## TASK INPUTS
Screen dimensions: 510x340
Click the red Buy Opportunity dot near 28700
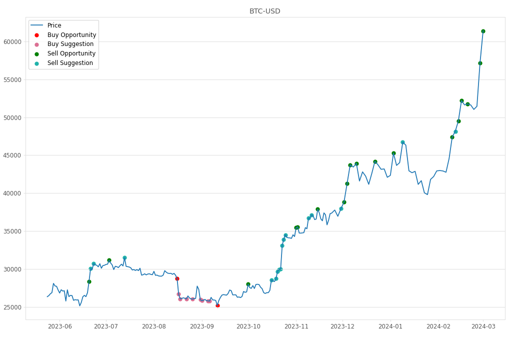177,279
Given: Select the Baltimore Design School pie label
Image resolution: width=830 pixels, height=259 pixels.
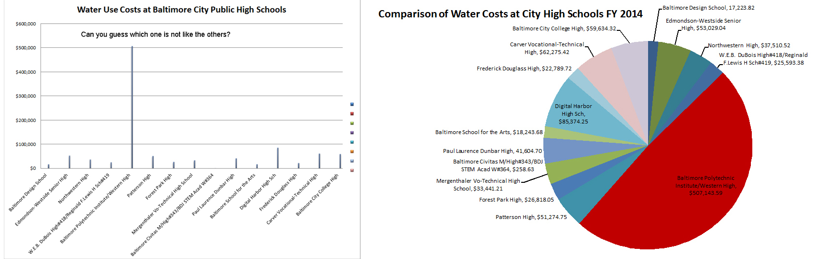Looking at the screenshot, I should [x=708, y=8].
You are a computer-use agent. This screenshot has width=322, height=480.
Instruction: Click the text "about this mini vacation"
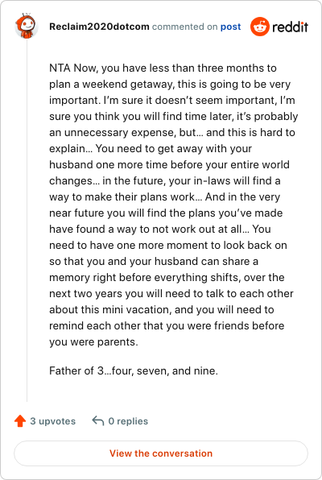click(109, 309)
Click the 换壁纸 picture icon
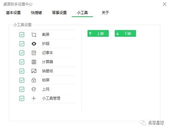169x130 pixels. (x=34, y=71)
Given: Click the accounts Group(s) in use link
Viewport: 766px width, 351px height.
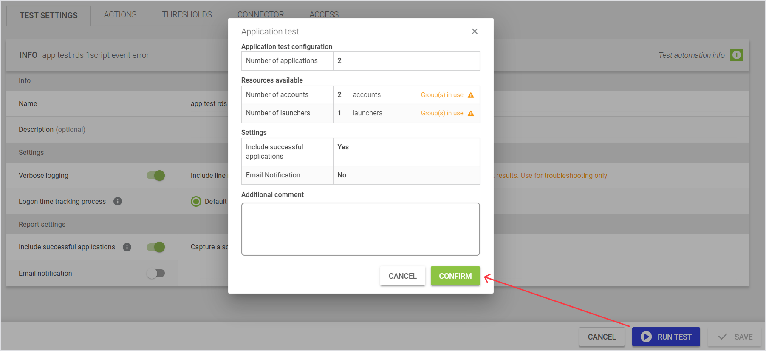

## REQUIRED ACTION
From the entries above, copy every line that holds the word "Given".

## ANSWER TO THIS PROBLEM
Given: Select the Baltimore Design School pie label
Given: Click the accounts Group(s) in use link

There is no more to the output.